-- WHAT TO DO --
Exact copies of all records below are needed.

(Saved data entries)

********

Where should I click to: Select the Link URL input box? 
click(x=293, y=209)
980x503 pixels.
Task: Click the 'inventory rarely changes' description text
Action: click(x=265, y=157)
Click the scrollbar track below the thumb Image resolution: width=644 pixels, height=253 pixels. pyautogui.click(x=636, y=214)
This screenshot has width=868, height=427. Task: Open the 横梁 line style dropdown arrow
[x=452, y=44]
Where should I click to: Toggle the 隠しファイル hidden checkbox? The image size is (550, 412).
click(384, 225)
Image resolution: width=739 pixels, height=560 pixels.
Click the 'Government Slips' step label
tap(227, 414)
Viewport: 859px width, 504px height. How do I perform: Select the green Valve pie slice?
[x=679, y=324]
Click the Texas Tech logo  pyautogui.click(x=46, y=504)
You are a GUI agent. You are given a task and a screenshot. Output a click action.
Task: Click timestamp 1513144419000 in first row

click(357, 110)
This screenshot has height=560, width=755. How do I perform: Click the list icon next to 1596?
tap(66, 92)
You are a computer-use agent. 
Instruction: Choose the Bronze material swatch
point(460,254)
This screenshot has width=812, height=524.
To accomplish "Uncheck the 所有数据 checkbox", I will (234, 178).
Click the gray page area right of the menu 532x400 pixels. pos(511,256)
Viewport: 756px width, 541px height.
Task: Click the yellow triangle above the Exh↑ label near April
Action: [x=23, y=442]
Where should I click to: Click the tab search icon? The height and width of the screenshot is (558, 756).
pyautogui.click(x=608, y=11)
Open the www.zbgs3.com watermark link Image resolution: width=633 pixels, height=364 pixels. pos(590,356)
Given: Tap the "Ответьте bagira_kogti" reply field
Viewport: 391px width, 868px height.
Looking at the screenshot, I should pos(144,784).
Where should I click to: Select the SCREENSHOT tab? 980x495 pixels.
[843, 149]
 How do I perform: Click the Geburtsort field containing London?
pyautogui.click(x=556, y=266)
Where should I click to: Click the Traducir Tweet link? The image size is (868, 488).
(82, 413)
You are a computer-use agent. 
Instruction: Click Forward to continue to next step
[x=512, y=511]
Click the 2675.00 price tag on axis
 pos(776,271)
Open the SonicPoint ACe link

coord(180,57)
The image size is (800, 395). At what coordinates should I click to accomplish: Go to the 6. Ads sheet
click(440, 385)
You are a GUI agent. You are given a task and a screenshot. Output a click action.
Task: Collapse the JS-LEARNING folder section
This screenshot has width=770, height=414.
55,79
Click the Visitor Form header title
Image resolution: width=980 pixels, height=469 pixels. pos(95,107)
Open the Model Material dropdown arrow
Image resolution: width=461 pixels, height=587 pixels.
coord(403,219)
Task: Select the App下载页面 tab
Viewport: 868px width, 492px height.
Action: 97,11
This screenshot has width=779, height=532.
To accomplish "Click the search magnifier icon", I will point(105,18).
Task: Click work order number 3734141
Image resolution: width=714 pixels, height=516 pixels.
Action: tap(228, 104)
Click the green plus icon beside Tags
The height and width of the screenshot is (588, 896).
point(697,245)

********

-- WRITTEN RESPONSE --
Where should I click to: Select the Link URL input box? 
click(x=293, y=209)
980x503 pixels.
Task: Click the 'inventory rarely changes' description text
Action: click(x=265, y=157)
Click the scrollbar track below the thumb Image resolution: width=644 pixels, height=253 pixels. pyautogui.click(x=636, y=214)
This screenshot has width=868, height=427. Task: Open the 横梁 line style dropdown arrow
[x=452, y=44]
Where should I click to: Toggle the 隠しファイル hidden checkbox? The image size is (550, 412).
click(384, 225)
Image resolution: width=739 pixels, height=560 pixels.
Click the 'Government Slips' step label
tap(227, 414)
Viewport: 859px width, 504px height. How do I perform: Select the green Valve pie slice?
[x=679, y=324]
Click the Texas Tech logo  pyautogui.click(x=46, y=504)
You are a GUI agent. You are given a task and a screenshot. Output a click action.
Task: Click timestamp 1513144419000 in first row

click(357, 110)
This screenshot has height=560, width=755. How do I perform: Click the list icon next to 1596?
tap(66, 92)
You are a computer-use agent. 
Instruction: Choose the Bronze material swatch
point(460,254)
This screenshot has width=812, height=524.
To accomplish "Uncheck the 所有数据 checkbox", I will (234, 178).
Click the gray page area right of the menu 532x400 pixels. pos(511,256)
Viewport: 756px width, 541px height.
Task: Click the yellow triangle above the Exh↑ label near April
Action: [x=23, y=442]
Where should I click to: Click the tab search icon? The height and width of the screenshot is (558, 756).
pyautogui.click(x=608, y=11)
Open the www.zbgs3.com watermark link Image resolution: width=633 pixels, height=364 pixels. pos(590,356)
Given: Tap the "Ответьте bagira_kogti" reply field
Viewport: 391px width, 868px height.
Looking at the screenshot, I should pos(144,784).
Where should I click to: Select the SCREENSHOT tab? 980x495 pixels.
[843, 149]
 How do I perform: Click the Geburtsort field containing London?
pyautogui.click(x=556, y=266)
Where should I click to: Click the Traducir Tweet link? The image size is (868, 488).
(82, 413)
You are a computer-use agent. 
Instruction: Click Forward to continue to next step
[x=512, y=511]
Click the 2675.00 price tag on axis
 pos(776,271)
Open the SonicPoint ACe link

coord(180,57)
The image size is (800, 395). At what coordinates should I click to accomplish: Go to the 6. Ads sheet
click(440, 385)
You are a GUI agent. You are given a task and a screenshot. Output a click action.
Task: Collapse the JS-LEARNING folder section
This screenshot has width=770, height=414.
55,79
Click the Visitor Form header title
Image resolution: width=980 pixels, height=469 pixels. pos(95,107)
Open the Model Material dropdown arrow
Image resolution: width=461 pixels, height=587 pixels.
coord(403,219)
Task: Select the App下载页面 tab
Viewport: 868px width, 492px height.
Action: 97,11
This screenshot has width=779, height=532.
To accomplish "Click the search magnifier icon", I will point(105,18).
Task: Click work order number 3734141
Image resolution: width=714 pixels, height=516 pixels.
Action: tap(228, 104)
Click the green plus icon beside Tags
The height and width of the screenshot is (588, 896).
point(697,245)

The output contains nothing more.